Priester werden – trotz allem

Kirche: Andreas Süß ist Düsseldorfs jüngster Kaplan. Seit September ist er im Einsatz – ein Start in schwierigen Zeiten.

Düsseldorf. "Ich mache hier keine Werbung für Persil, sondern für dich. Also hilf’ mir, die richtigen Worte zu finden." Wenn Andreas Süß in seiner Gemeinde in Garath unterwegs ist, dann schickt er immer mal wieder ein Stoßgebet gen’ Himmel und bittet um Unterstützung. Der 34-Jährige ist Düsseldorfs jüngster Kaplan. Mit seinem Start ins Berufsleben ist er in eine der schwersten Krisen der katholischen Kirche geraten.

Ursprünglich hatte Andreas Süß einen anderen Weg eingeschlagen.
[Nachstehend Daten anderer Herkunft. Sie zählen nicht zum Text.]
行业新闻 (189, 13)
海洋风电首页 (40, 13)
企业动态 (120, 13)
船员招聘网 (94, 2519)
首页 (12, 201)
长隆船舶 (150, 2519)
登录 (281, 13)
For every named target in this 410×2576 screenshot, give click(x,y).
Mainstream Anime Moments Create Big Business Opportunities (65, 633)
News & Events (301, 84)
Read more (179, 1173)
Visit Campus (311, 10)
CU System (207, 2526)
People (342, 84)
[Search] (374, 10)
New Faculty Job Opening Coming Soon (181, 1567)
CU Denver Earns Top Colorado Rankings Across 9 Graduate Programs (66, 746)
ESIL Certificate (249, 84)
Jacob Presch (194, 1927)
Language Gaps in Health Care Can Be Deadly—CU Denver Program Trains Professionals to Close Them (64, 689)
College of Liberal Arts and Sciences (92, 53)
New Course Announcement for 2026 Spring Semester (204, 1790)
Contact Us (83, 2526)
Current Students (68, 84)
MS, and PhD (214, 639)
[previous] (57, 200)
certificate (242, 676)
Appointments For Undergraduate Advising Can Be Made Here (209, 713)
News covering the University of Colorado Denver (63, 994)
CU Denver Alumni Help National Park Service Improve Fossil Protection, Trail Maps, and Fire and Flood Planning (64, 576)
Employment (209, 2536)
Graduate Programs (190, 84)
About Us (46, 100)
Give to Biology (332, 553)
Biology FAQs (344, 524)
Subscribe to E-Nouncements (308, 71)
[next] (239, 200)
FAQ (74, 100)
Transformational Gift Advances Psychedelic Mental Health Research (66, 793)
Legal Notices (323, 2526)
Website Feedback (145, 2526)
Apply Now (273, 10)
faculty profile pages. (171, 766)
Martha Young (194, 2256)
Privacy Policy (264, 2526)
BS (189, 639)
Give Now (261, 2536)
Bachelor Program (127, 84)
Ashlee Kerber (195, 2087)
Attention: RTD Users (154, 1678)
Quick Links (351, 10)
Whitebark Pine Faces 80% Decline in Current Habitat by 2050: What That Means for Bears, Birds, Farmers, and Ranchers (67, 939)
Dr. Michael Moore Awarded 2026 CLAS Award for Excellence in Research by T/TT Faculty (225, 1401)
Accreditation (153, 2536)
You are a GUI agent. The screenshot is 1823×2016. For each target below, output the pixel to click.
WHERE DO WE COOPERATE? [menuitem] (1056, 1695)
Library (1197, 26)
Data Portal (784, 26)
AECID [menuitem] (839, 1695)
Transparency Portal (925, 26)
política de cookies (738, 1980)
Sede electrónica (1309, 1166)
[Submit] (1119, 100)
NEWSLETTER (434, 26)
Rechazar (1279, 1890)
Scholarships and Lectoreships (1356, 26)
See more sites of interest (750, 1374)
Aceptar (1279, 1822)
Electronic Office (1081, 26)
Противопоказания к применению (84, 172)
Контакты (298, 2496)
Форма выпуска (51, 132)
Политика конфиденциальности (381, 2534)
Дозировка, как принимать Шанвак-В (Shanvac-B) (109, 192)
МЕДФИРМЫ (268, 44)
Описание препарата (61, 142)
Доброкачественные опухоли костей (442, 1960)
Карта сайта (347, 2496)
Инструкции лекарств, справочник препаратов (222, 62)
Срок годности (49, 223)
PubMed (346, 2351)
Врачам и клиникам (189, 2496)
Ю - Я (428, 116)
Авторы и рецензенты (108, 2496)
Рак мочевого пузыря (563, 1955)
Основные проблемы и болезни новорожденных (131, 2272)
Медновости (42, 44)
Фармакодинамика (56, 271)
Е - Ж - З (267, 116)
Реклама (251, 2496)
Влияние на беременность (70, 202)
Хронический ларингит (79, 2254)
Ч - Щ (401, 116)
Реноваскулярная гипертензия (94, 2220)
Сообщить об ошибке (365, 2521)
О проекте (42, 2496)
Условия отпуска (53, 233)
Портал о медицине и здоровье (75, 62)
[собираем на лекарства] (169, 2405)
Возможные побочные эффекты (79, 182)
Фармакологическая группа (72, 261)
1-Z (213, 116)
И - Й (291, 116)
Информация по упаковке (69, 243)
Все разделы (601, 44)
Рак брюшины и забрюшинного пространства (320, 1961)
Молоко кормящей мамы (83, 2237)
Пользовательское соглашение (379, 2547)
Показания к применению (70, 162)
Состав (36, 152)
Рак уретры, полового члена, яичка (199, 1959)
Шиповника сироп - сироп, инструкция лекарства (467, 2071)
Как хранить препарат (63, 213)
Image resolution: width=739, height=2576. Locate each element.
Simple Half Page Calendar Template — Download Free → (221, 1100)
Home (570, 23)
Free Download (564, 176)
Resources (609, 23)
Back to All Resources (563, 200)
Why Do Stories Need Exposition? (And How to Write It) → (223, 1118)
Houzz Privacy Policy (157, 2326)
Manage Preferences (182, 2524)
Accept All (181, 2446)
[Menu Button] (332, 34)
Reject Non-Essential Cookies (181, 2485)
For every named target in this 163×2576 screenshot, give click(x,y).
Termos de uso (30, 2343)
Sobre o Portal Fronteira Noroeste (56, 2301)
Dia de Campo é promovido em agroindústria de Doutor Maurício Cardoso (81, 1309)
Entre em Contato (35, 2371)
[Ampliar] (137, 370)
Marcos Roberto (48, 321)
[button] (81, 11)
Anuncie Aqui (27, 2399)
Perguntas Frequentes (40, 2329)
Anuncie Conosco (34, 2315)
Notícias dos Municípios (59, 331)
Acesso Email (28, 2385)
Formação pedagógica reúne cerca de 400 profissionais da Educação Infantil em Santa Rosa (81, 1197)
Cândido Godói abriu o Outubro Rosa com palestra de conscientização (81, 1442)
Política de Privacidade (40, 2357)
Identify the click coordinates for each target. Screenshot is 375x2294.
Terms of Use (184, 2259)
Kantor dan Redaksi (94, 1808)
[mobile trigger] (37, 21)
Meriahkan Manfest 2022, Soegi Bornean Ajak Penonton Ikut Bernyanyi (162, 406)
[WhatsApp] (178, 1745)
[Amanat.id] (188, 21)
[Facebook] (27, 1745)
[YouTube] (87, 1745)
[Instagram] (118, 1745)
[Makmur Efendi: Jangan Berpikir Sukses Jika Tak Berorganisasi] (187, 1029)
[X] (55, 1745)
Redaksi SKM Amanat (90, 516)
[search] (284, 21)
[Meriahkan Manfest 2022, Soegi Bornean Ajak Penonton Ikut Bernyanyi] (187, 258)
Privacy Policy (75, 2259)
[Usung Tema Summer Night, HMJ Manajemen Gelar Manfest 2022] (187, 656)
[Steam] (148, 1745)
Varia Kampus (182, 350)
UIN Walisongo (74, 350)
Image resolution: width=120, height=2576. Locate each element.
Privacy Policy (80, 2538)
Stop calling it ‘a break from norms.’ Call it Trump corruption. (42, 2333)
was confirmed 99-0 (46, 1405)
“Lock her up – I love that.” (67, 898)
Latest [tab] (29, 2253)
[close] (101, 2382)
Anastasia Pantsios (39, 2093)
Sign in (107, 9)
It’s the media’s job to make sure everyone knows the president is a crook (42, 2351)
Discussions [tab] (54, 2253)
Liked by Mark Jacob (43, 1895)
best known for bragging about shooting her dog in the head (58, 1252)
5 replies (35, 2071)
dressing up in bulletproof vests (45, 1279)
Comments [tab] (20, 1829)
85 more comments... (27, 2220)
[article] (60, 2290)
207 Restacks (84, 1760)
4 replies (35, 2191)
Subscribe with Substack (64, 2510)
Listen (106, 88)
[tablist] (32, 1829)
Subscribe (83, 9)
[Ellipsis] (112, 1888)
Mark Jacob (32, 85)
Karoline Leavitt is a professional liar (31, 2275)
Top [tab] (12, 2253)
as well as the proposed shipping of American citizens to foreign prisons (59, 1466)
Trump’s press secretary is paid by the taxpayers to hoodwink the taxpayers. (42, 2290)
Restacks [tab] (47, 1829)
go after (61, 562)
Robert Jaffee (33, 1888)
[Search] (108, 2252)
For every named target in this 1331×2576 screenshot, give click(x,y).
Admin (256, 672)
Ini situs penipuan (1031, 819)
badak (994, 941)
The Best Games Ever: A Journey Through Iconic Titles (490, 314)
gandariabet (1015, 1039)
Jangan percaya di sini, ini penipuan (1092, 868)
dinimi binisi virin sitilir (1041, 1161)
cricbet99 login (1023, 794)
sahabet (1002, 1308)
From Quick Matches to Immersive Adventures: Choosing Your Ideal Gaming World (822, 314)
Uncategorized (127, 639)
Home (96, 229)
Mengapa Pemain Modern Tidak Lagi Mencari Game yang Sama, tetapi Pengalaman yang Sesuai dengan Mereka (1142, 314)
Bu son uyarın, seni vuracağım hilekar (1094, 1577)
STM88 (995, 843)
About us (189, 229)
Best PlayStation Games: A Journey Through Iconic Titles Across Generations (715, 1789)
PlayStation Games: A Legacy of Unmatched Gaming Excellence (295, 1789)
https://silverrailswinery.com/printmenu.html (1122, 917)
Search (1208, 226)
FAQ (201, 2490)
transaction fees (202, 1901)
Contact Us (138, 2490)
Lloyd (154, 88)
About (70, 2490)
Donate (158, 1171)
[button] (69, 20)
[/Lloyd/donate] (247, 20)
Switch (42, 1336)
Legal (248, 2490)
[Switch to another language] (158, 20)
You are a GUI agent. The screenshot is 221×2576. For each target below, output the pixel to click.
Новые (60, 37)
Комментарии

In Köln hat er Betriebswirtschaft studiert, Praktika bei Banken und Wirtschaftsprüfern gemacht. "Dann habe ich erkannt, dass dies nicht das Richtige für mich ist." Messdiener war er lange und hat ein christliches Gymnasium besucht. Aber gleich Pfarrer werden? "Ich habe mich an meinen Zivildienst beim Roten Kreuz erinnert. Das war eine bewegende Zeit für mich. Zu sehen, dass sich ein Leben in nur einer Sekunde drastisch ändern kann, zum Beispiel durch einen Unfall."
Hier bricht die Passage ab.